§ **Passage provided**:
———
At Sun, 2 Feb 2025 00:37:10 +0000, David Holland <dholland-tech%netbsd.org@localhost> wrote:
Subject: Re: variable MAKEOBJDIR inside of Makefile
>
> On Thu, Jan 30, 2025 at 02:23:11PM -0800, Greg A. Woods wrote:
>  > > Everything about make's magic objdir behavior is a bug.
>  >
>  > Indeed, but I think the problem is in implementing a feature like
>  > .OBJDIR support in any way that is sufficiently simple for a human
>  > programmer to understand and manage.
>
> Not really. I mean, it's certainly easy to make messes but in the case
> of language and semantic stuff like this, the trouble arises from
> implementing without first designing.
>
> The core problem is that chdir changes the meaning of relative paths,
> and (a) make lives on paths and (b) relative paths are strongly
> preferred to absolute paths so that the location of your checkout
> doesn't get entangled into the build.

Well, yes, I think that was probably the idea in the first place, and I
think that part of the design seems very good.

> This makes the whole idea (of having an OBJDIR you chdir to) suspect.

So, I disagree quite with that claim.

> It's perfectly reasonable to not chdir but still put your build output
> into an object directory; tools that don't work correctly in that
> style are broken should be fixed regardless. This is what I'd
> recommend if designing a new build system, or new build tools.

I don't think the problem is with the tools -- as far as I know there
hasn't been such a problem with mainline tools used in Makefiles for
decades, though perhaps if you include any scripts defined within a
Makefile as a "tool", well, yeah, but there's the rub -- either trying
to teach Make to manipulate just and only the "right" paths within a
rule to prepend .OBJDIR gets mighty ugly mighty fast -- it's just plain
inelegant.

Even with the ability to give non-local pathnames to tools "we" have
been "taught" to write make rules such that the default is to assume
products go in the "current" directory.  And that's true across all
"make" variants I've ever encountered.  So I think it's far more elegant
and "clean" to transform sources to have the .CURDIR prefix.
———
Word and element pointing data:
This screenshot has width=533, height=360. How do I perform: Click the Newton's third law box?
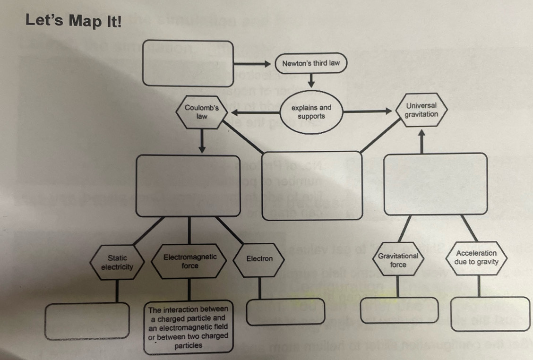(310, 63)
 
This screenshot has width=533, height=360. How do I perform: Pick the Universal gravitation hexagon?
(421, 110)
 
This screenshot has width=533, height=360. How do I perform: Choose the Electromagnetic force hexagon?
(190, 261)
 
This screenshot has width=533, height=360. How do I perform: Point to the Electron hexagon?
(259, 259)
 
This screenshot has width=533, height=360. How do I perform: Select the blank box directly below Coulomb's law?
(188, 186)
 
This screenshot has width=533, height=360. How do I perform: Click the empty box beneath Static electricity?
(87, 320)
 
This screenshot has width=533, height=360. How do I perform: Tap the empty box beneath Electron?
(285, 312)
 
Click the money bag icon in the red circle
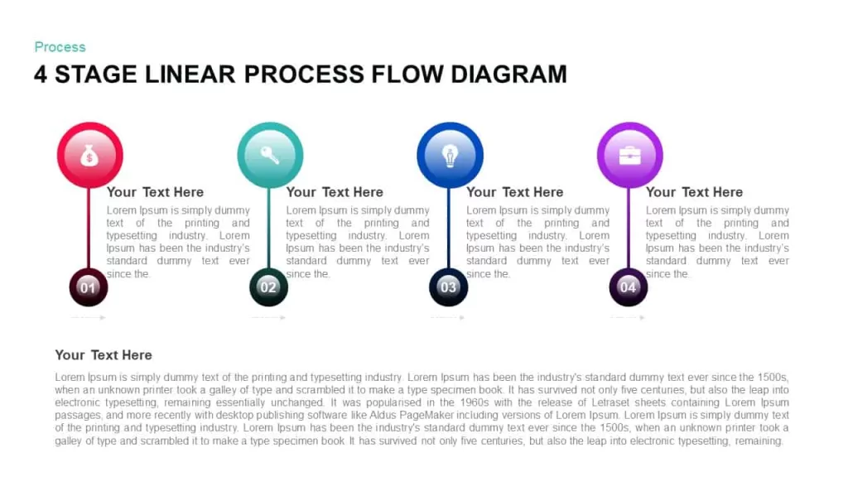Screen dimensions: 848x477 89,156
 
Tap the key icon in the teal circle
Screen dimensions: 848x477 270,155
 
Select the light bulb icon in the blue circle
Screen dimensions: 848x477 450,156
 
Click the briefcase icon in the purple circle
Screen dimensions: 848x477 629,156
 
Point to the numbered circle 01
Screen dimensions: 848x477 88,287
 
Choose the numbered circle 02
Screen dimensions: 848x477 268,287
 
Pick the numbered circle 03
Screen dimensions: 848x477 448,287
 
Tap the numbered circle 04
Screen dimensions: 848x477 628,287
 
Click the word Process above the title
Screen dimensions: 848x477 60,47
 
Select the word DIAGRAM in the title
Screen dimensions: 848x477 509,74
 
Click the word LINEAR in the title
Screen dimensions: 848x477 190,74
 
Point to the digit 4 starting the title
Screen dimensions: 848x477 41,74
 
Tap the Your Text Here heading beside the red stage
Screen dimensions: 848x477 155,192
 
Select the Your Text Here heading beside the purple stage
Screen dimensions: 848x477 695,192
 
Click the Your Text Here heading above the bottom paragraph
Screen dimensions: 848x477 104,354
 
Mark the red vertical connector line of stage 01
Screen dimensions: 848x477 89,228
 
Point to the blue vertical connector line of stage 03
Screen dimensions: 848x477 448,228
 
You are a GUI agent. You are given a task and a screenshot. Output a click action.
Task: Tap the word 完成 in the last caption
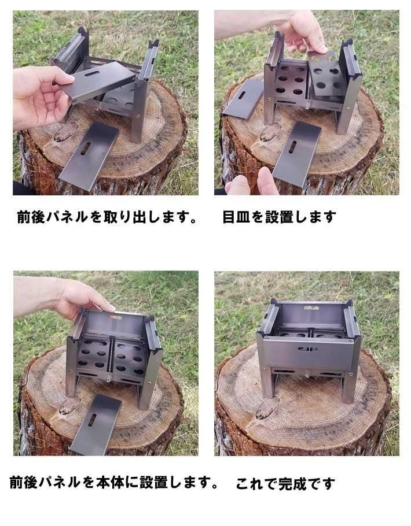293,483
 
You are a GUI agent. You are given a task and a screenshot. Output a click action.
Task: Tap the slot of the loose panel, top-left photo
86,148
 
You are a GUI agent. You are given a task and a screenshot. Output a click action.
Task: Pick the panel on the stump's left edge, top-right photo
243,98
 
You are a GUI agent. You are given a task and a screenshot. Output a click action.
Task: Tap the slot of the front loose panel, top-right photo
293,147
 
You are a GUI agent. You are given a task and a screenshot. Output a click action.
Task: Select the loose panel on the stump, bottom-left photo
95,424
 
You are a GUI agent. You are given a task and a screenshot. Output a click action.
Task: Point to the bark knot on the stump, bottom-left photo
69,406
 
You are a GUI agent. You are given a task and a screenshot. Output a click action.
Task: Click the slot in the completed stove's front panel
307,349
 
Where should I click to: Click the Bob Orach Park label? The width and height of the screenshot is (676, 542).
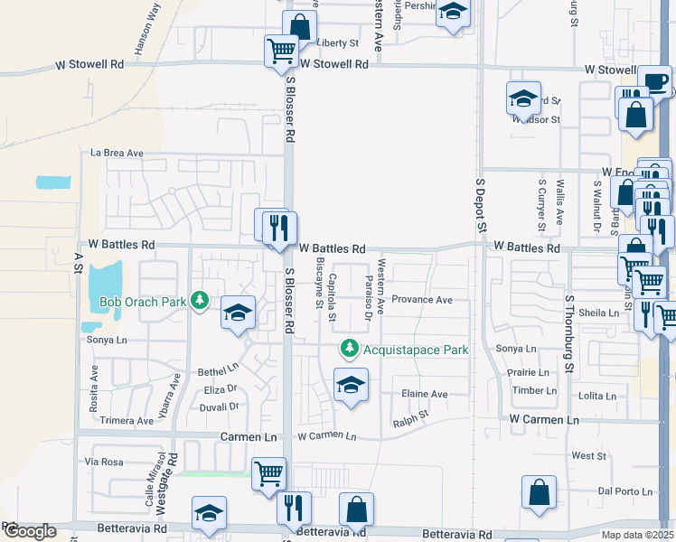pyautogui.click(x=142, y=301)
———
Reproduce everything in the make objdir discussion from "Well, yes, I" down to "new build tools.", changing each "chdir" to "cd".

Well, yes, I think that was probably the idea in the first place, and I
think that part of the design seems very good.

> This makes the whole idea (of having an OBJDIR you cd to) suspect.

So, I disagree quite with that claim.

> It's perfectly reasonable to not cd but still put your build output
> into an object directory; tools that don't work correctly in that
> style are broken should be fixed regardless. This is what I'd
> recommend if designing a new build system, or new build tools.